[EXCERPTED TEXT]:
++++
November 11, 2014 / 1:31 PM / in 3 years

Fed's Rosengren says fight for higher inflation should be vigorous

LEXINGTON Va (Reuters) - The Fed should fight low inflation as vigorously as it would a too rapid run-up in prices or risk the same sort of prolonged slow growth plaguing Japan and Europe, Boston Federal Reserve bank president Eric Rosengren said on Monday.

The Federal Reserve Bank of Boston's President and CEO Eric S. Rosengren speaks during a conference in New York, in this file photo taken April 17, 2013. REUTERS/Keith Bedford/Files

Rosengren, in remarks at Washington and Lee University devoted to the potential costs of inflation that remains stuck below the Fed’s two percent target, said the Fed’s own credibility was at stake. Failure to get inflation to target, he said, raised the risk that investors and consumers would slip into deflationary thinking, changing their spending and investment patterns in ways that would further undermine growth.

“Japan’s experience and now Europe’s current situation both indicate that indifference to very low inflation rates can generate a significant loss of confidence in the ability of a central bank to hit its inflation goal,” Rosengren said, noting that low bond yields globally indicate investors have “little expectation” the Fed and other major central banks will be successful in lifting prices.

He repeated his call for the Fed to remain patient in raising rates until it is more certain that inflation will rise to the Fed’s target. As it stands, he said, a collection of global and domestic forces are conspiring against that - from the fall in commodity prices to slow growth among U.S. trading partners and the absence, so far, of broadbased wage increases in the United States.
++++
(Stored records)
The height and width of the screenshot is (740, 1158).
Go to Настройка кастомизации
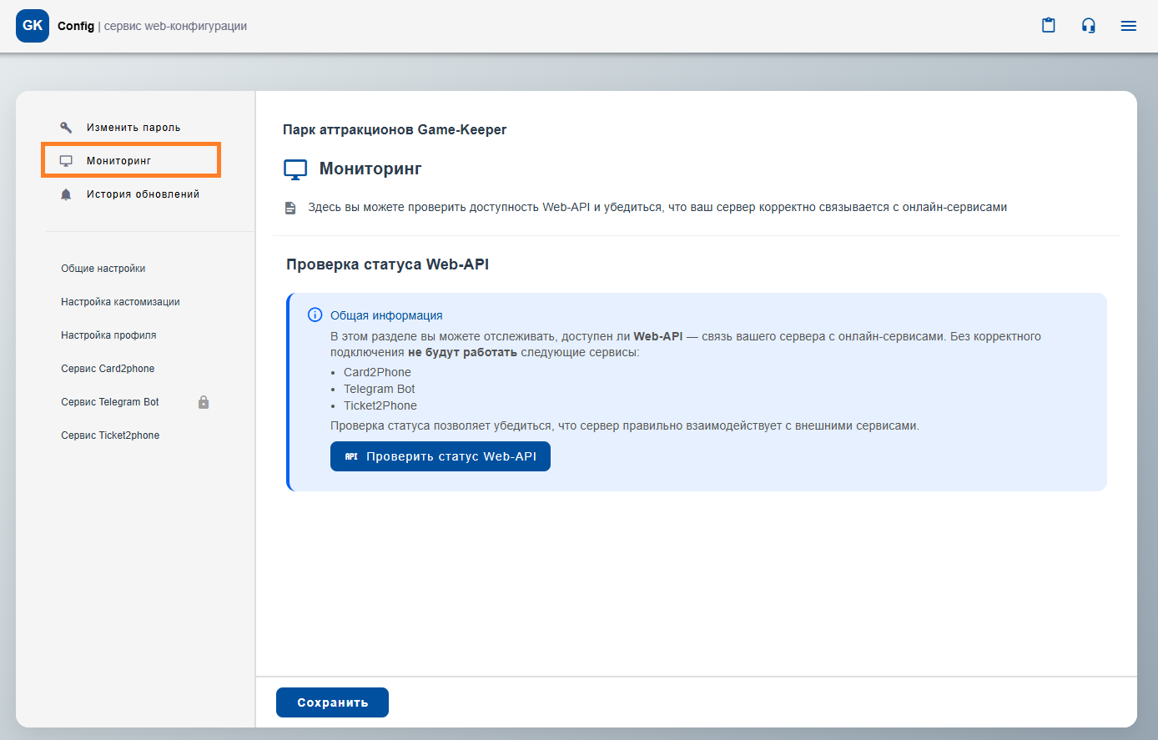pos(120,302)
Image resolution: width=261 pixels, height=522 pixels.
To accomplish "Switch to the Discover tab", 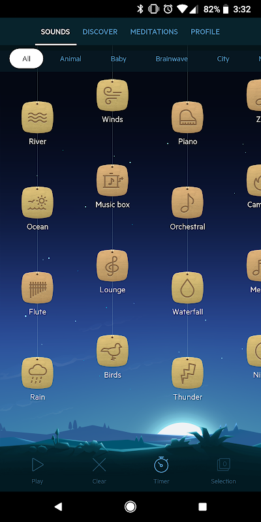I will 100,32.
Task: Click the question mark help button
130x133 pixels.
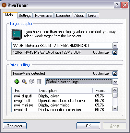Action: [117, 5]
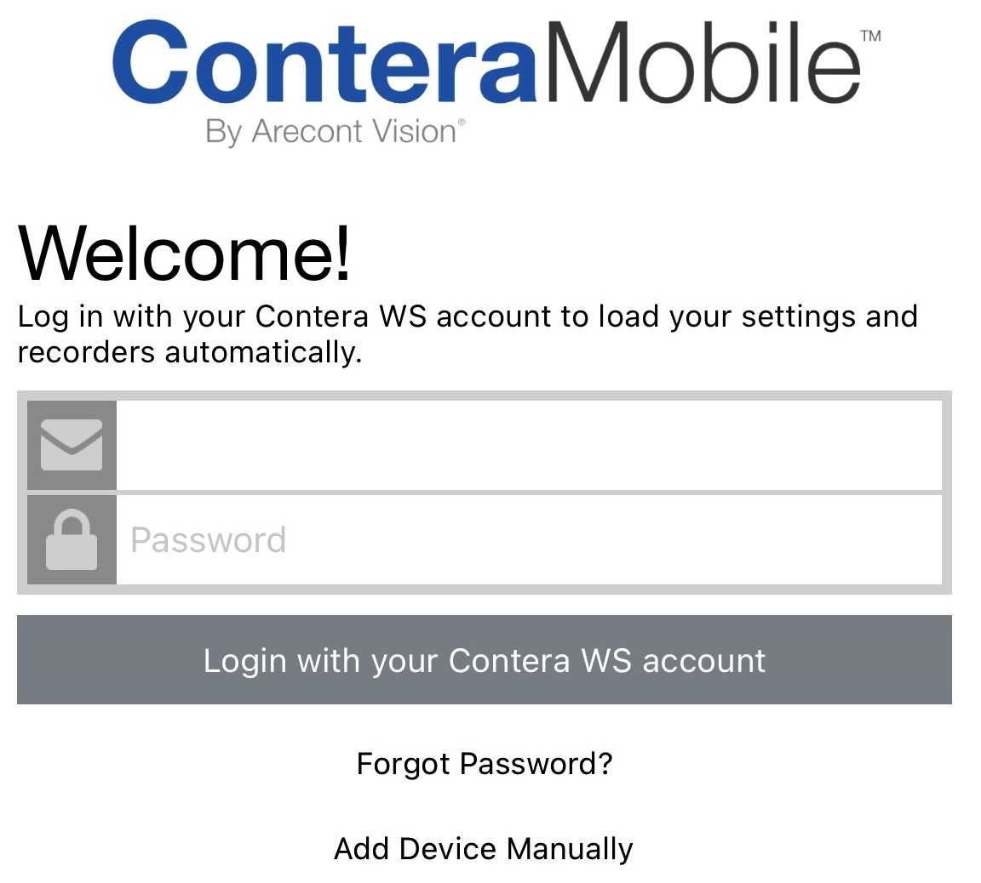Click the word account on the login button
The height and width of the screenshot is (883, 981).
tap(704, 661)
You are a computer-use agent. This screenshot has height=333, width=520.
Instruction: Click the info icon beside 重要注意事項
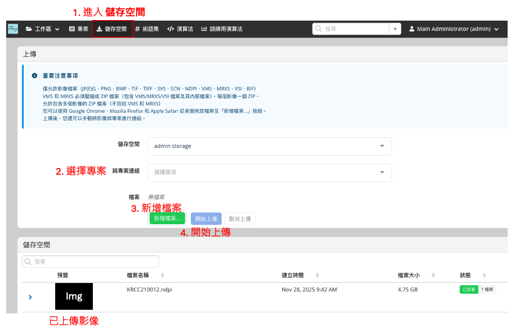point(35,75)
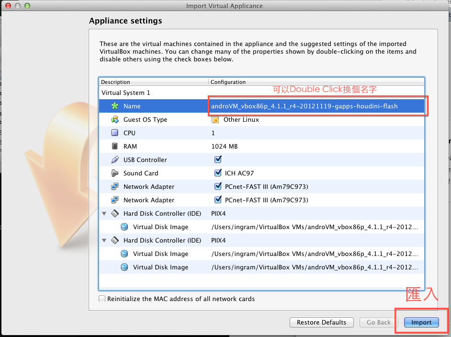The image size is (451, 337).
Task: Uncheck the USB Controller checkbox
Action: [218, 159]
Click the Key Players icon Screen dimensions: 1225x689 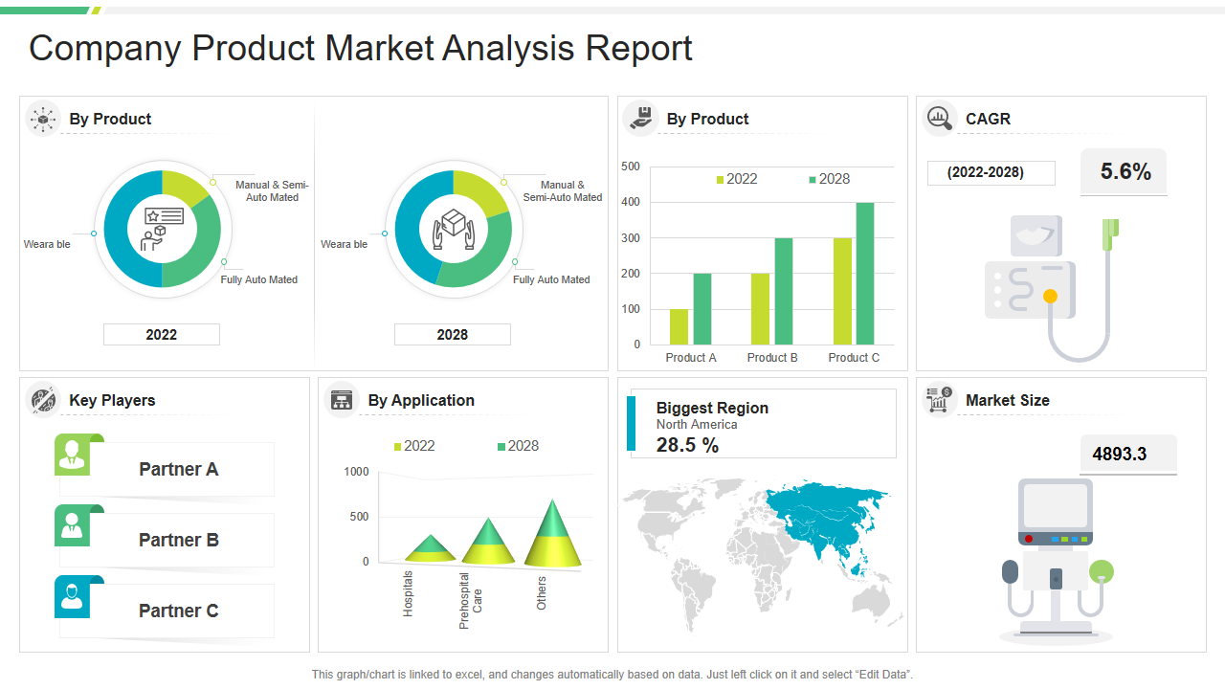(x=43, y=400)
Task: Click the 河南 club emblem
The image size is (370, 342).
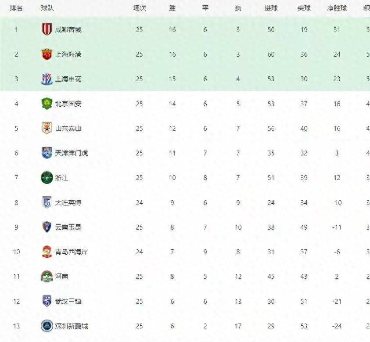Action: pos(47,277)
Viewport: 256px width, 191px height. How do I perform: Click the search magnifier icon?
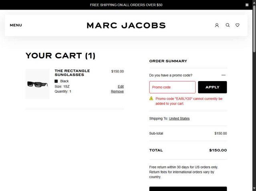click(x=228, y=25)
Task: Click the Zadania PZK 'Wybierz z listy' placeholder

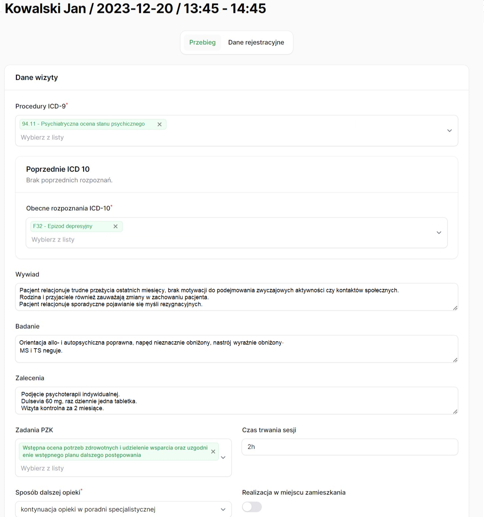Action: [x=42, y=468]
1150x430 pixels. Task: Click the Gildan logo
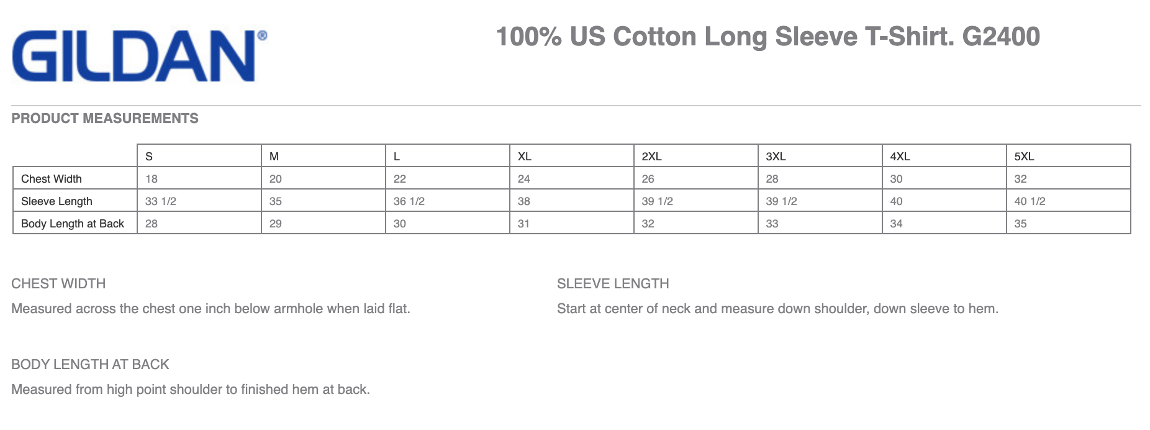140,56
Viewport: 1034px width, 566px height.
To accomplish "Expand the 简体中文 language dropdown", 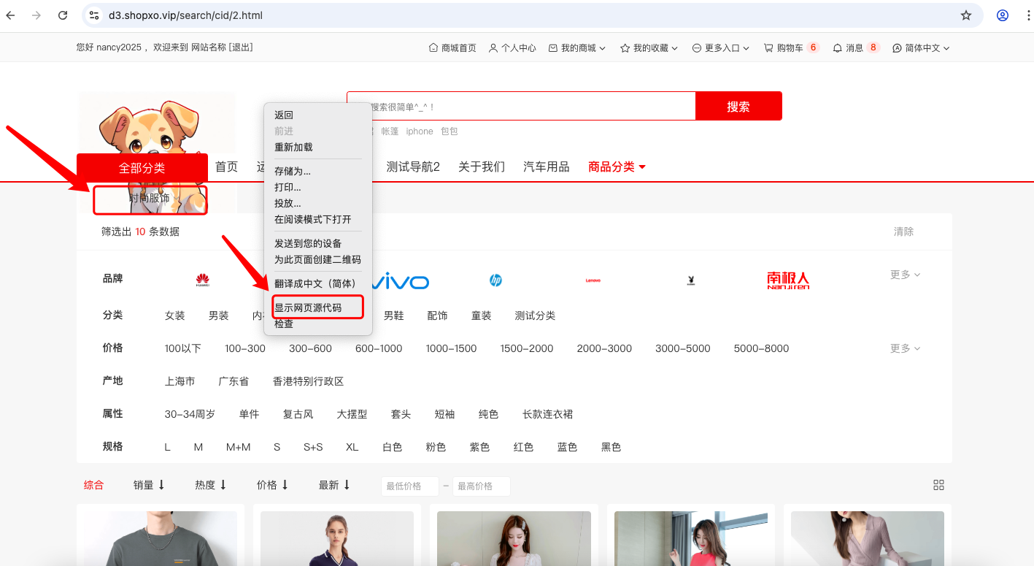I will (x=921, y=47).
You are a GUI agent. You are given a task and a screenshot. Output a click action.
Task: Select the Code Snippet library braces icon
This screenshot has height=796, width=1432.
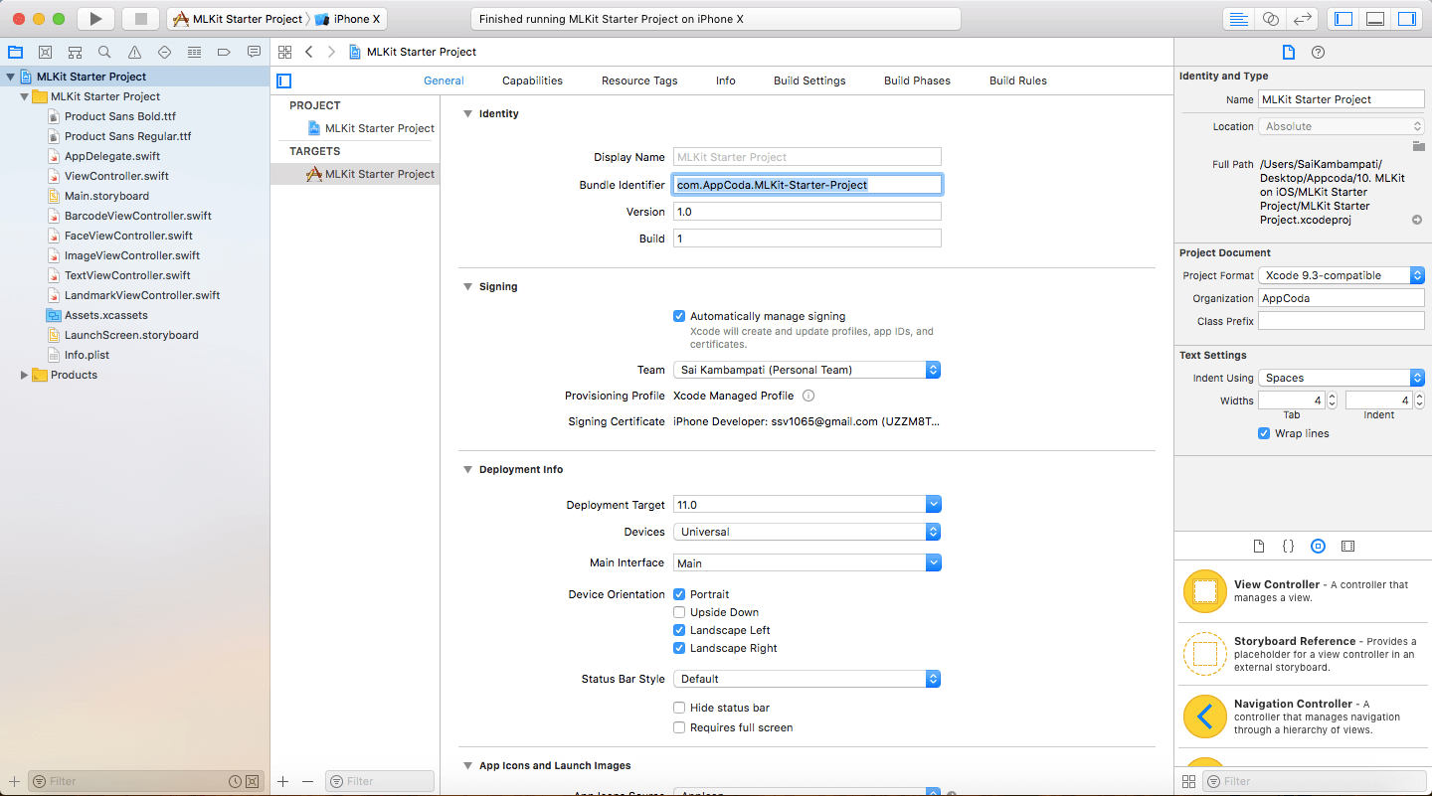[1288, 546]
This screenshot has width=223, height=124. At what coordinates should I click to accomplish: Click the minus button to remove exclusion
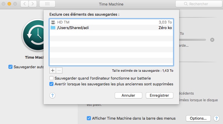pyautogui.click(x=59, y=70)

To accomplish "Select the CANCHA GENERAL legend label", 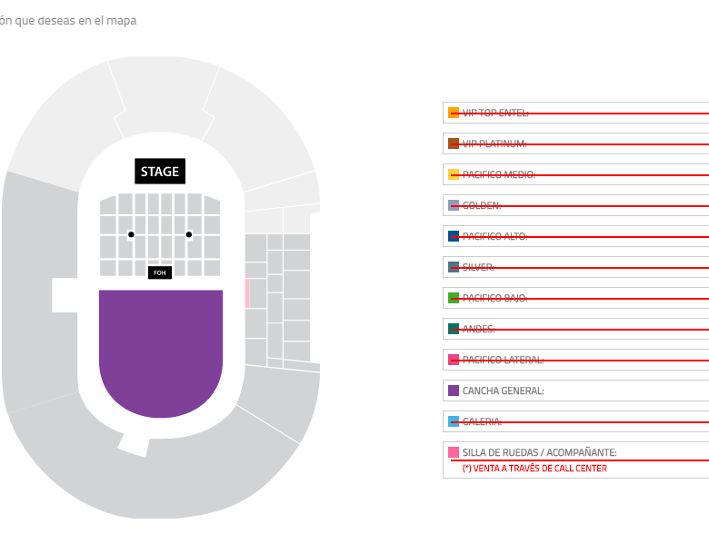I will pos(503,391).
++++
[QUESTIONS]:
**a)** According to the Rosengren article, why does a failure to bring inflation up to the Fed's target put growth at further risk? Answer in one to three sentences.
**b)** Set down the passage of the Rosengren article word for word, from "Rosengren, in remarks" to "in lifting prices.".
**c)** Take the Rosengren article on low inflation further, picking up after its final sentence.

[RESPONSES FOR EACH TASK]:
**a)** Rosengren said that missing the target raises the risk that investors and consumers slip into deflationary thinking. They would then change their spending and investment patterns in ways that further undermine growth.

**b)**
Rosengren, in remarks at Washington and Lee University devoted to the potential costs of inflation that remains stuck below the Fed’s two percent target, said the Fed’s own credibility was at stake. Failure to get inflation to target, he said, raised the risk that investors and consumers would slip into deflationary thinking, changing their spending and investment patterns in ways that would further undermine growth.

“Japan’s experience and now Europe’s current situation both indicate that indifference to very low inflation rates can generate a significant loss of confidence in the ability of a central bank to hit its inflation goal,” Rosengren said, noting that low bond yields globally indicate investors have “little expectation” the Fed and other major central banks will be successful in lifting prices.

**c)**
“The Federal Reserve must respond as vigorously to inflation that is too low as we have, historically, when inflation has been too high,” he said.

The Fed last month ended one of its major crisis response programs when it stopped adding to its monthly holdings of Treasury bonds and mortgage-backed securities. But interest rates remain near zero, and the U.S. central bank must now judge when it is proper to begin raising them towards a more normal level.

While that “liftoff” date had been expected towards the middle of next year, the lack of any clear uptick in inflation has become a central concern - enough so that some Fed officials have even discussed the possible need for further rounds of monetary stimulus.

Rosengren ticked off a number of reasons why the inflation target is important, such as lightening the relative debt load for businesses and households, and reducing real wage costs for businesses.